-- start of QUOTED PASSAGE --

Vashti as Feminist Hero

Rabbi Arthur Waskow


Midrashim found in the Talmud about Queen Vashti set out to denigrate her and explain her behaviors as cruel, base and vain. Such descriptions of Vashti are not found in Megillat Esther itself.
The Talmud's midrash about Vashti, like Courtier Memucan's attack on her in the text of the Megillah itself, arises from panic at the idea of an independent woman. The MEN of the Talmud (all men, except for three or four named women thru the entire 500 years of shaping what became the Talmud, and even they were never treated as rabbis) saw women as uncanny deviations from model (i.e. male) human beings (see Neusner on women as Other in the Talmud), and defined their place as subordinate and protected -- to be treated nicely by their masters. Vashti clearly challenged that role.
So the men of the Talmud created a midrashic gestalt that further denigrated Vashti. And today, feminist women and men create midrash that celebrates her.
My own reading of the Megillah is that it is made up of two intertwined jokes -- very powerful, and in one case bloody, but jokes nevertheless. The second one is the one we all have learned -- what Haman wants to do to the Jews is what happens to him, and he brings it on his own head. That's the bloody joke. The FIRST one (it starts earlier in the story) is that Ahasuerus's decision that no woman is going to tell him what to do puts into motion the train of affairs that ends by his doing EXACTLY what Esther tells him to do. Structurally, this is the same joke as the first one.

-- end of QUOTED PASSAGE --

EXERCISE SET:
1 – Name each figure from the story of the Megillah whom the essay on Vashti mentions.
2 – Write a continuation of the essay on Vashti that picks up after its final sentence.
The records are separate material with no connection to the essay on Vashti.

-- start of INFORMATION GIVEN --

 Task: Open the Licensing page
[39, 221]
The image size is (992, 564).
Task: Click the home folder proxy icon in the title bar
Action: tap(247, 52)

-- end of INFORMATION GIVEN --

ANSWERS TO THE PROBLEMS:
1 – Vashti, Memucan, Haman, Ahasuerus, Esther

2 –
There is even one Rabbinic midrash (from a solitary forward-looking man) that the Memucan who advises the king to do Vashti in is --- woddayaknow??!! -- really HAMAN!! And indeed the text hints strongly -- see the similarity between the "people scattered throughout the country who obey their own laws" as the Jews and applying this to Memucan's fear of women in the same way -- that anti-Semitism and anti-feminism are deeply intertwined.
(Many modern scholars think that historically there never was the Queen Vashti, or the Queen Esther, or the Mordechai, who are described in the story, and that in essence Megillat Esther was the first Purimshpiel, written as a satire to adorn & explain an early-spring holiday that already existed -- its giveaway [among other things like the diction] being the Megillah's reminder that all this can be found in the National Archives of Persia, which it can't. See the introduction to the Megillah in the JPS "Five Megillot." But this is a separate question. Even assuming that the Megillah is historically accurate, the Talmud's descriptions of Queen Vashti are still midrash.)

by Rabbi Arthur Waskow
Director, The Shalom Center.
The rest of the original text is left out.